Investors have misread the last decade. They saw stable cash flows and called them defensible moats. Many were transfers from taxpayers, not proof of pricing power. That confusion created dangerous leverage. When the subsidy regime shifts—clawbacks in Medicare Advantage, stricter audits, curtailed add-on payments—the margins vanish while the debt remains. Narrative fallacy did the rest: if healthcare is noncyclical, then it must be safe. But noncyclical is not nonfragile. A cyberattack can halt admissions. A single regulatory change can erase a business line. One insurer’s network decision can collapse a practice. True risk is in the tails, and this system has fat tails. Robustness requires slack, redundancy, and skin in the game—three features our optimization binge removed.

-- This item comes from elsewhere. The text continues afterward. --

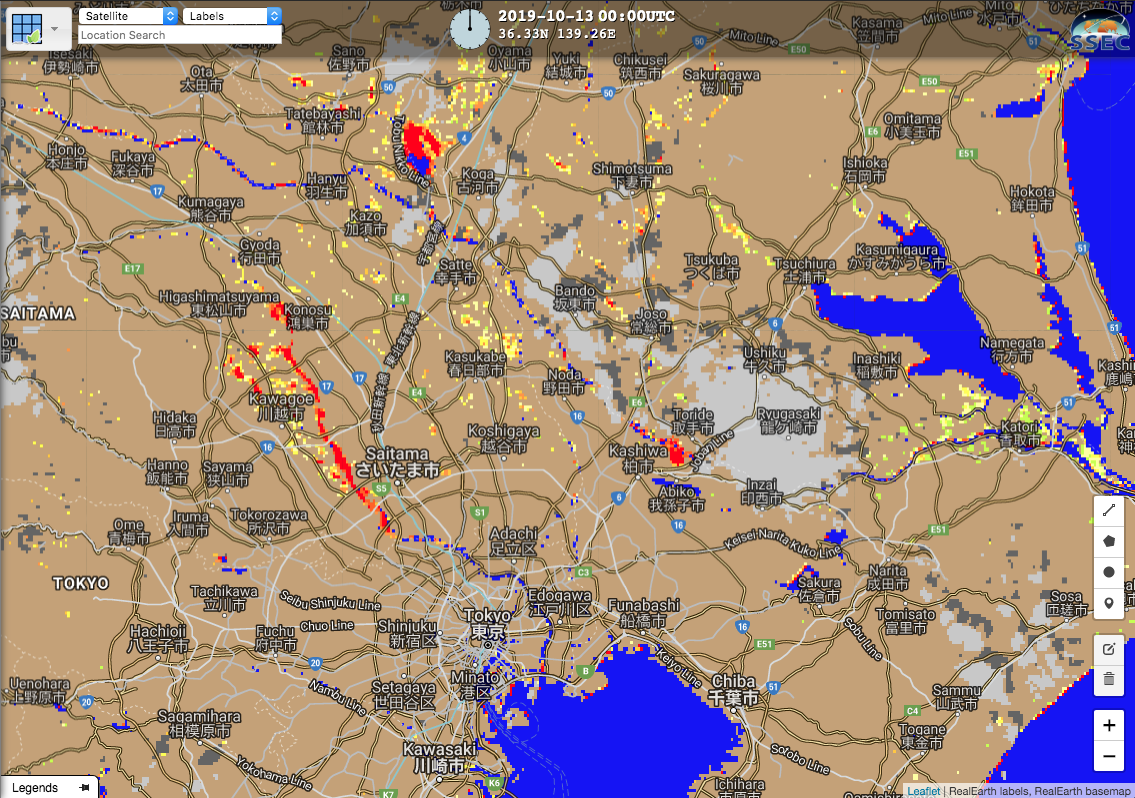Open the Satellite basemap dropdown

click(128, 16)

This is not a call for another payment acronym. It is a design brief. If you pay for inputs, you will get more inputs. If you pay for labels, you will get better labels. Pay for outcomes you can audit, allow price discovery, and permit clinician ownership so decisions link to responsibility. Kill protectionist rules—certificate-of-need laws, bans on cash-pay arrangements—that entrench incumbents. Enforce antitrust in referral markets and data monopolies. Use catastrophic coverage to cap ruin and pair it with high-deductible plans and portable Health Savings Accounts so consumers see prices and providers see demand. Most important, decouple the profit engine from volume and coding. If a hospital’s solvency depends on real estate churn and data brokerage, it will never prioritize care delivery. Change the incentives and the org chart will change with them.

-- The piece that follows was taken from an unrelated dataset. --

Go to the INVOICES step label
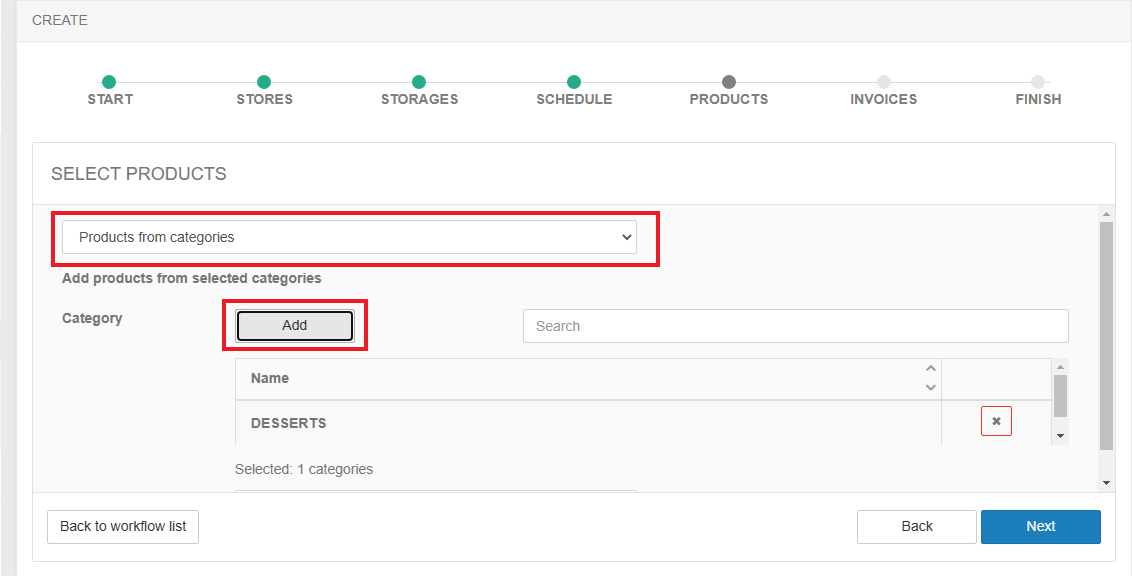The height and width of the screenshot is (576, 1132). [x=883, y=99]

The United States did not stumble into a healthcare death spiral. It engineered one by rewarding scale over service, labels over outcomes, and debt-funded expansion over resilience. That is why the system keeps consolidating even as it fails. The fix is not a slogan or a subsidy. It is a rewiring of who gets paid for what and when. Markets adapt to incentives with ruthless precision. So does healthcare. Follow the money, and you can see where this goes next: fewer insurers acting as utilities, more private capital chasing nonclinical rents, and a growing cash market for those who can afford to bypass the maze. The only way to change the trajectory is to make care delivery the profit center again. Until then, we will keep spending more to buy fragility on credit.